From 847085966799d6351dbead31e560054b144edb69 Mon Sep 17 00:00:00 2001
From: Thomas Viehmann <tv@beamnet.de>
Date: Sun, 24 Mar 2024 14:08:09 -0700
Subject: [PATCH] reflect old jit signature changes in test_ddp (#67)

---
 thunder/tests/distributed/test_ddp.py | 25 ++++++++++++-------------
 1 file changed, 12 insertions(+), 13 deletions(-)

diff --git a/thunder/tests/distributed/test_ddp.py b/thunder/tests/distributed/test_ddp.py
index 3562a10a5c..03bedfd334 100644
--- a/thunder/tests/distributed/test_ddp.py
+++ b/thunder/tests/distributed/test_ddp.py
@@ -184,7 +184,7 @@ def func(
             e = c @ b + a
             return e, d
 
-        cfunc = thunder.jit(func, executors_list=_executor.executors_list())
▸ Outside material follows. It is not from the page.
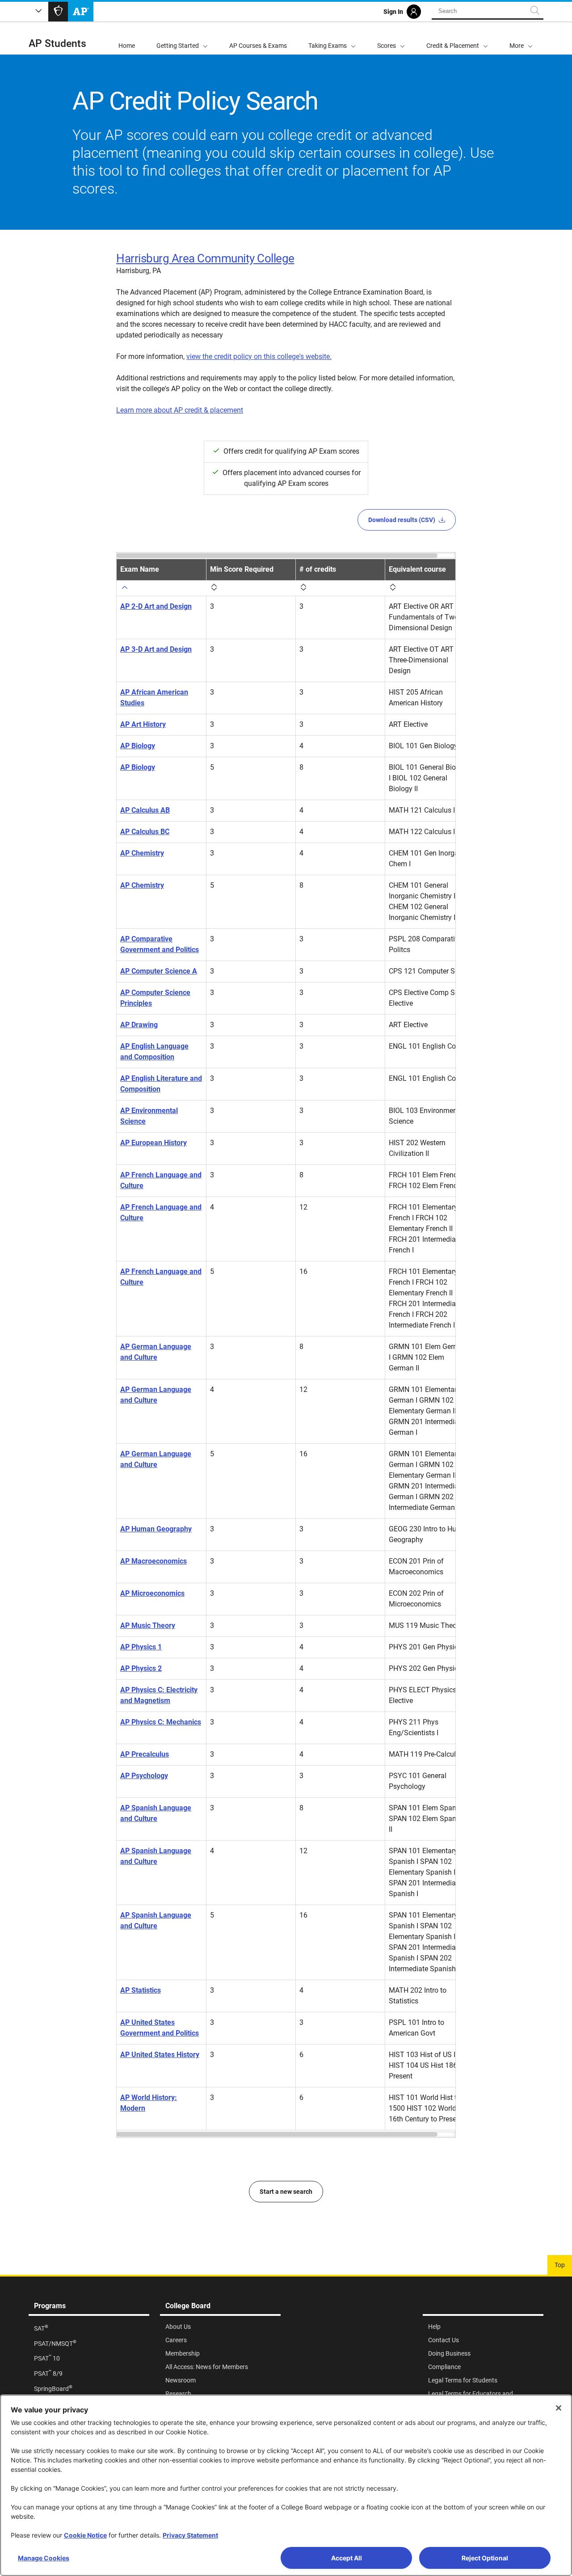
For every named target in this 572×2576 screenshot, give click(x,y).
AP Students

+        cfunc = thunder.jit(func, executors=_executor.executors_list())
         device = f"cuda:{self.rank}"
         a = make_tensor((2, 2), device=device, dtype=torch.float32)
         b = make_tensor((2, 2), device=device, dtype=torch.float32)
@@ -258,7 +258,7 @@ def lc_foo(
         process_group = c10d.new_group()
 
         # NOTE Preprocessing is disabled because we call thunder.torch operations directly
-        cfoo = thunder.jit(lc_foo, executors_list=_executor.executors_list())
+        cfoo = thunder.jit(lc_foo, executors=_executor.executors_list())
 
         for op, async_op in product((None, torch.distributed.ReduceOp.SUM), (False, True)):
             expected = foo(a, b, op, process_group, async_op)
@@ -310,7 +310,7 @@ def lc_foo(
         process_group = c10d.new_group()
 
         # NOTE Preprocessing is disabled because we call thunder.torch operations directly
-        cfoo = thunder.jit(lc_foo, executors_list=_executor.executors_list())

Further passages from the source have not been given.